In a nation that has been ravished of it’s resources and people for over a century now, we have to look at the root source of this. 8 million Africans are estimated to have been killed during King Leopold’s rape of the country. That King didn’t even set foot in the Congo to look at what he was doing. Rubber “Quotas” were put into place, and the heads of operations in Congo were paid on a commision basis, they had to produce materials or they would be replaced. This triggered a culture of violence and brutal demands of the people who were enslaved in their own country. Soldiers who enforced the work had modern day weapons and whips, but maybe most disgustingly of all, cut off people’s hands as trophies, or punishment for not working properly. The silent genocide of Congo was silenced even more when King Leopold ordered all official documents of the country to be burned in a furnace, leaving little official evidence behind.

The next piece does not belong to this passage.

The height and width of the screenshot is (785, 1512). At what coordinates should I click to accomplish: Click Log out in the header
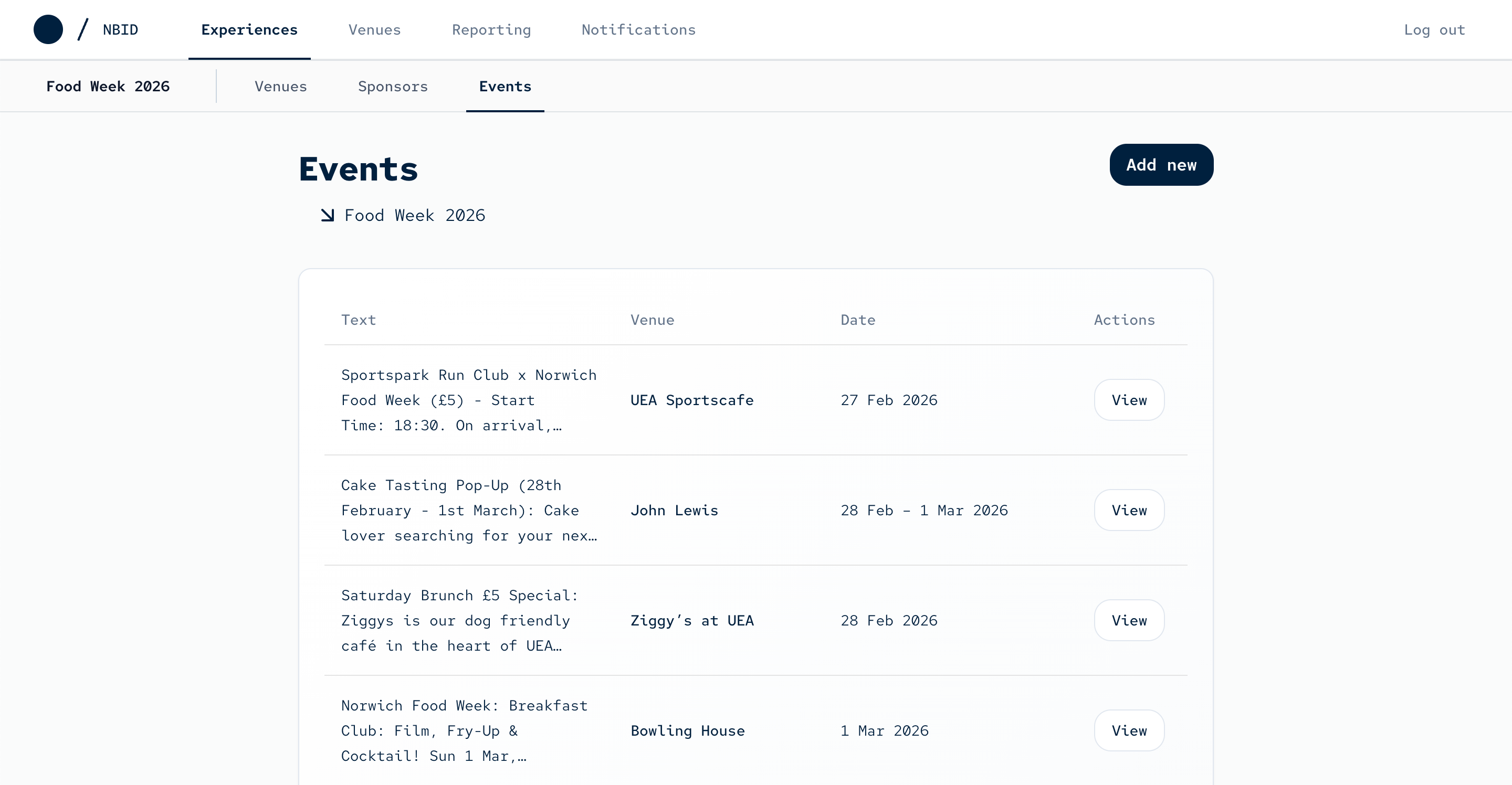pos(1434,29)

In modern day Congo, over 5.4 million people have died in what is called “The Great African War” since 1998, the deadliest battle since World War 2. The number is made even more morbid when you consider that 47% of those deaths were children. The essential reason for this war isn’t necessarily because of what Belgium did to us, however our problems have stemmed from their colonization and we believe we deserve some help from the West to stop our war, especially from Belgium. Our country, the size of Western Europe, had more resources than most in the world, but when Belgium took some of them, it made what we did have more precious. Instead of being able to prosper and develop with other first world countries, we were left behind fending for ourselves as our neighbors do. Although the Berlin conference has something to do with the poor dividing of Africa, this war is a power struggle of minerals which we wouldn’t have needed to fight over if the colonization didn’t occur.
Results – As humans, colonization was completely inhumane. The process of our country and people being colonized was not only brutal and torturous but left most of us dead. The issues colonization began for us are deeply rooted and continue to have a major affect on us today, making us unable to successfully and constructively operate and resolve conflict.
Long lasting affects of colonization:
A major IRC survey found that 5,400,000 people have died from war-related causes in Congo since 1998 – the world’s deadliest documented conflict since WW II. The vast majority died from non-violent causes such as malaria, diarrhea, pneumonia and malnutrition—easily preventable and treatable conditions when people have access to health care and nutritious food.